Танец, тело, знание - стр. 9
Голизна открыта взгляду; наготу защищает флер невинности, подобный лучу света, который падал на героиню Мережковского Арсиною: «она стояла чистая, облеченная светом, как самою целомудренною из одежд»[7]. Выше мы упоминали, что натуристы и нудисты считали себя «одетыми светом», купающимися в лучах солнца, как в божественной благодати. И в театре свет выступал эквивалентом одежд благодати. Луч света, как и луч софита на сцене или в музейном зале, имеет способность превращать «голое» в «нагое», материю – в дух.

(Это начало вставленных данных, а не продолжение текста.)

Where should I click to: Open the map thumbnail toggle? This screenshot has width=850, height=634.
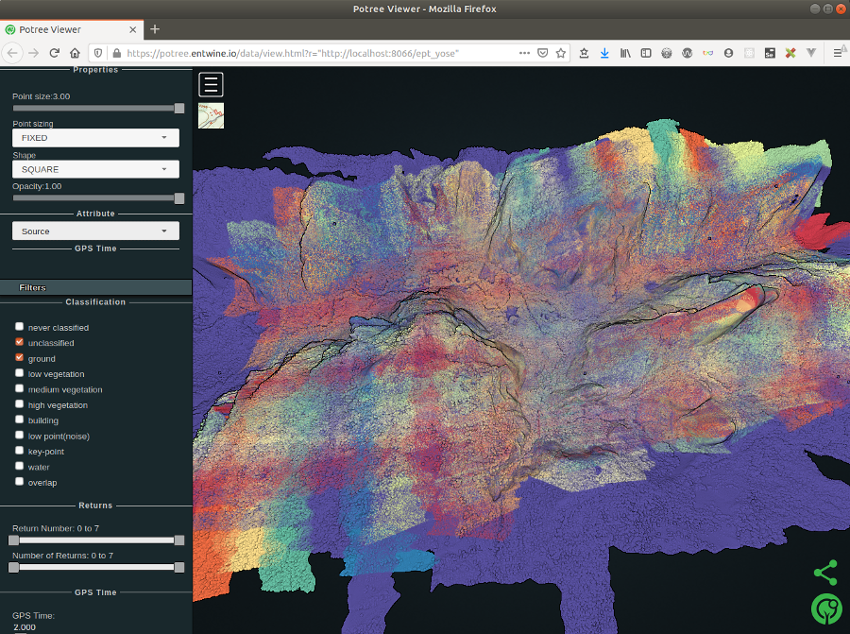pyautogui.click(x=211, y=116)
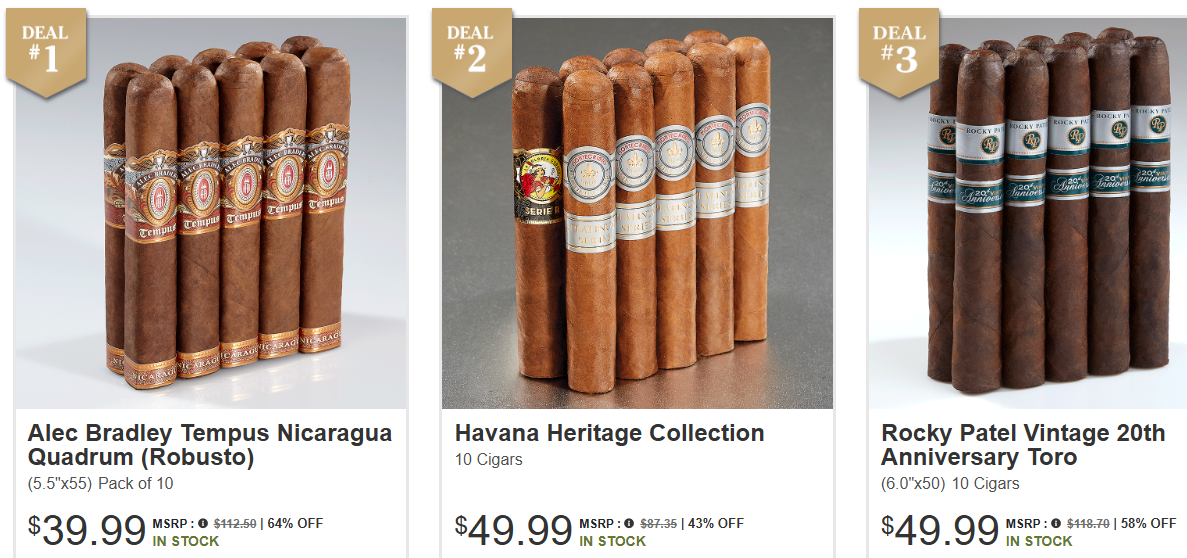Open Havana Heritage Collection cigar photo
Image resolution: width=1187 pixels, height=558 pixels.
(x=637, y=213)
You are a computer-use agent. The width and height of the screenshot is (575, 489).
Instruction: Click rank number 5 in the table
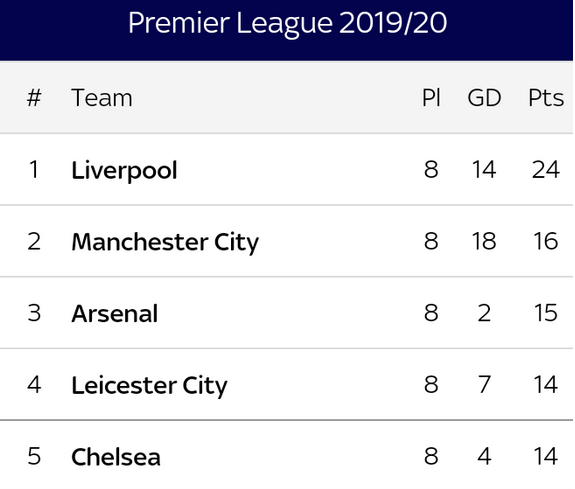tap(34, 457)
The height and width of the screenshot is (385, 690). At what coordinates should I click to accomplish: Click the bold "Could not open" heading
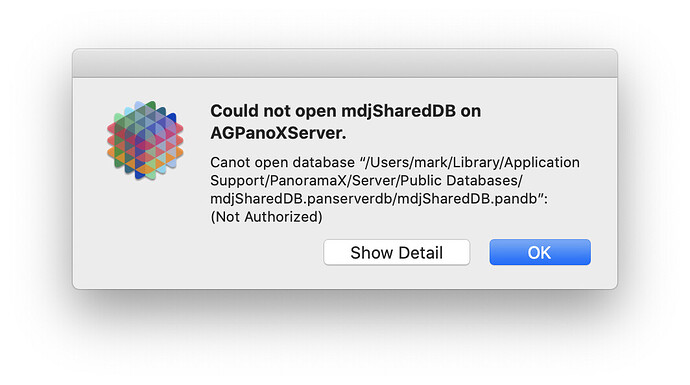(x=273, y=111)
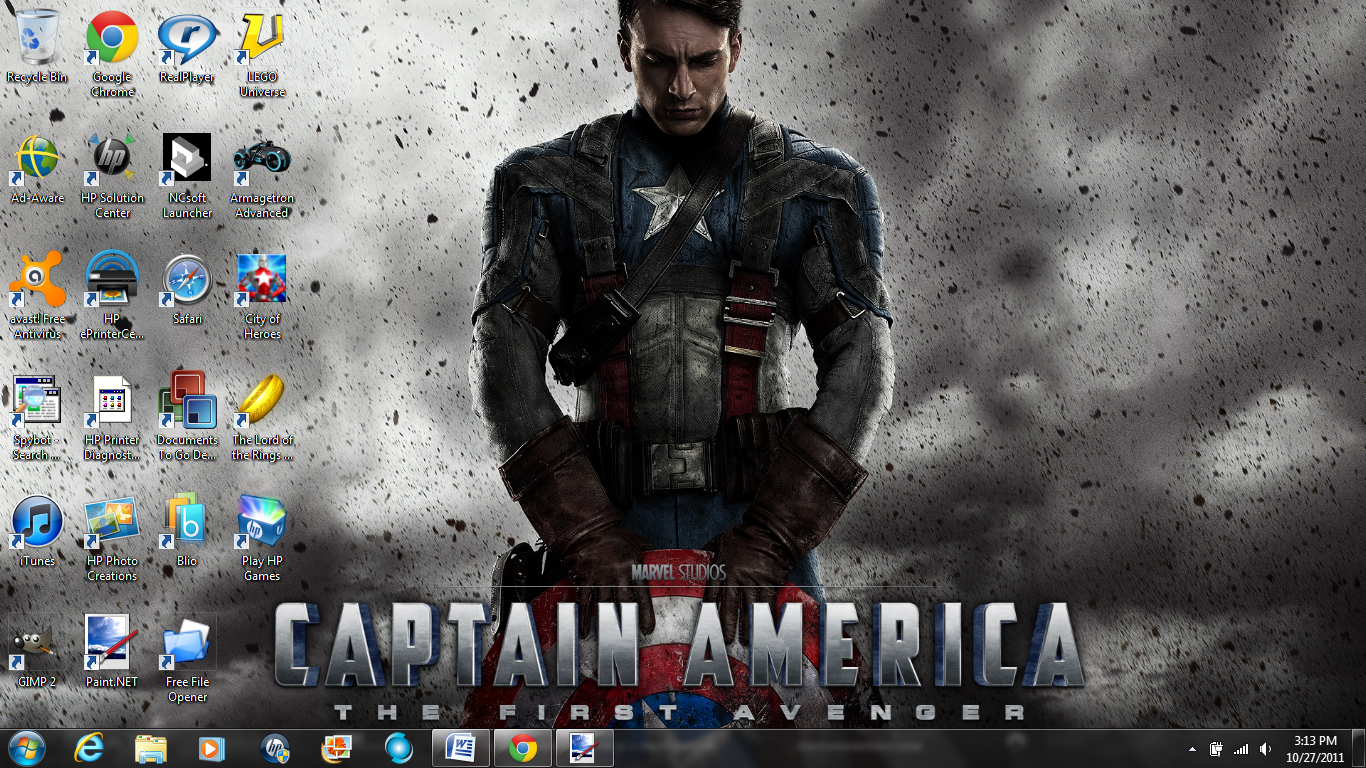The height and width of the screenshot is (768, 1366).
Task: Launch Spybot Search and Destroy
Action: tap(36, 402)
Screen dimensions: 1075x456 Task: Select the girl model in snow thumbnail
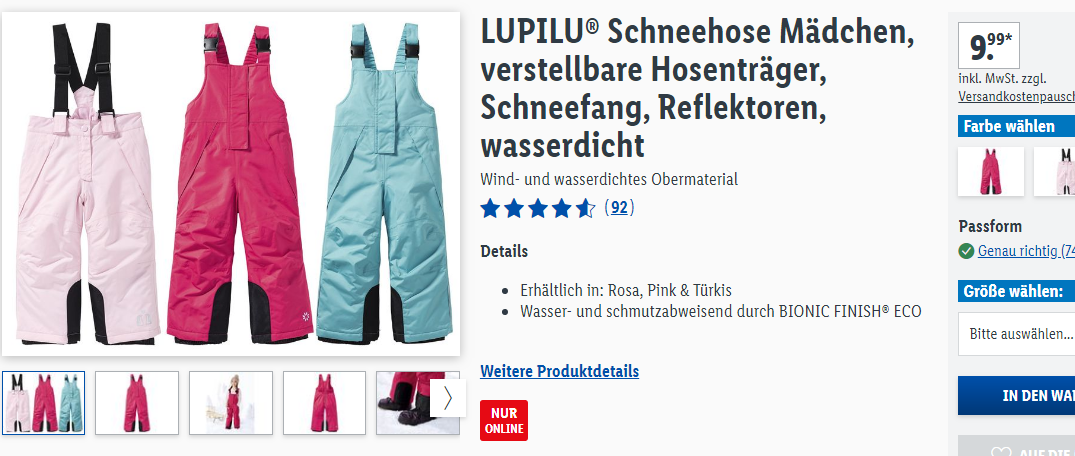(231, 403)
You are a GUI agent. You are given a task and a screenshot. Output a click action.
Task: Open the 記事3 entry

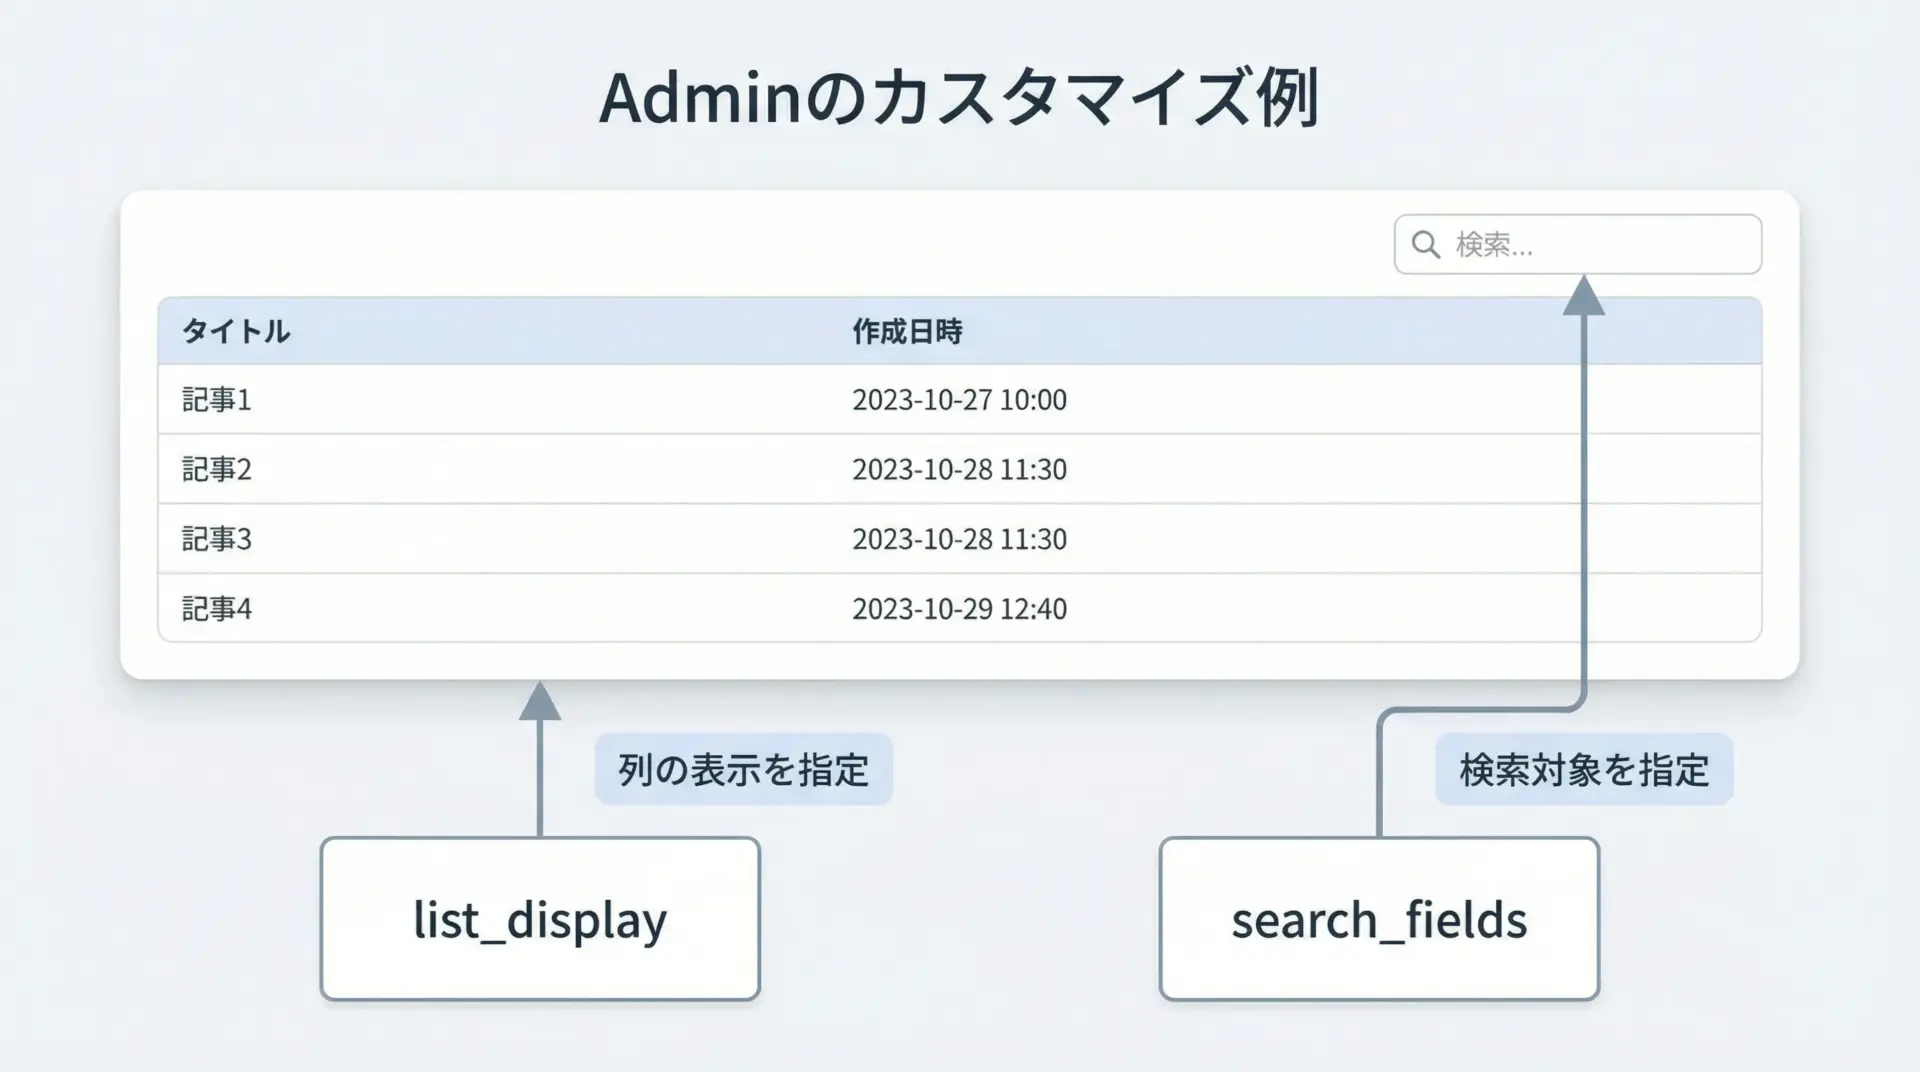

Айседора Дункан как-то заметила, что танцовщики перерождают тело человека в лучистый флюид, подчиняя его власти душевных переживаний: «Эти художники танца признают, что в самом деле силой духа тело трансформируется в лучистый флюид, оно становится призрачным и легким, как бы под Х-лучами» (Дункан 1922: 2, цит. по: Мислер 2013). Возможно, Дункан имела в виду Лои Фуллер, в компании которой начала танцевать. Американка Фуллер (1862–1928), сделавшая карьеру в Париже, усовершенствовала один из номеров водевиля, известный как skirt dance («танец с юбкой») (ил. 5). Облаченное в метры парашютного шелка, освещенное цветными софитами, ее кружившееся тело появлялось и исчезало. «Тело зачаровывало тем, что его было не найти», говорил один из очевидцев (Сюке 2016: 351). А по словам Стефана Малларме, в «этих едва уловимых растрепанных видениях» Лои Фуллер служила своего рода экраном, на который зрители могли проецировать собственные фантазийные образы: «волчок, эллипс, цветок, необыкновенная чаша, бабочка, огромная птица» (Там же: 352).
В Европе пользовались популярностью спиритические сеансы, и их участники вполне могли представить танцовщицу в облаках шелка чьим-то духом, явившимся по вызову. Сама танцовщица интересовалась не только и не столько спиритизмом, сколько психофизиологией восприятия и достижениями современной ей техники. В частности, Фуллер придумывала конструкции освещения и декораций и даже составляла рецепты стекла для фильтров нужного ей цвета. Искусствовед Николетта Мислер указывает, что в перформансах Фуллер происходила «редукция тела»: внимание зрителя было сосредоточено на движении ткани, и присутствие тела сводилось на нет. В 1937 году в постановке «Сезон в аду» Рембо в театре «Искусство и действие» художница, русская эмигрантка в Париже Мария Васильева (1884–1957), «предстала на сцене, при ярком свете, дерзко обнажив тело во всей его физической наготе» (Мислер 2013). Свой акт она назвала «Костюм света».
«Слово „голая“ отдает запахом банного веника; слово „нагая“ – жертвенным фимиамом, – писал в 1911 году театральный режиссер Николай Евреинов. – О нагой женщине я могу вести беседу со своей матерью, сестрой, дочерью, не оскорбляя вовсе их чувства целомудрия; о голой женщине мне пристойней говорить, закрывши от них двери. Оголенность имеет отношение к сексуальной проблеме; обнаженность – к проблеме эстетической» (Нагота на сцене 1911: 107). Полемически заостренный сборник Евреинова «Нагота на сцене» открыл дискуссию о наготе как сценическом костюме. Одни заявляли, что обнажение – это искусство, а вот скрывать тело, напротив, вульгарно; такую позицию занял в том числе художник и культурист Иван Мясоедов. В трехстраничном «Манифесте о красоте» он утверждал, что выше и краше нагого тела ничего быть не может (Там же: 126–128). Мясоедов инициировал представление «Мифов на сцене» и сам позировал фотографам в стиле античного бога или героя, не имея на себе ничего кроме сандалий и шлема или виноградной кисти в руке (Bowlt 2004).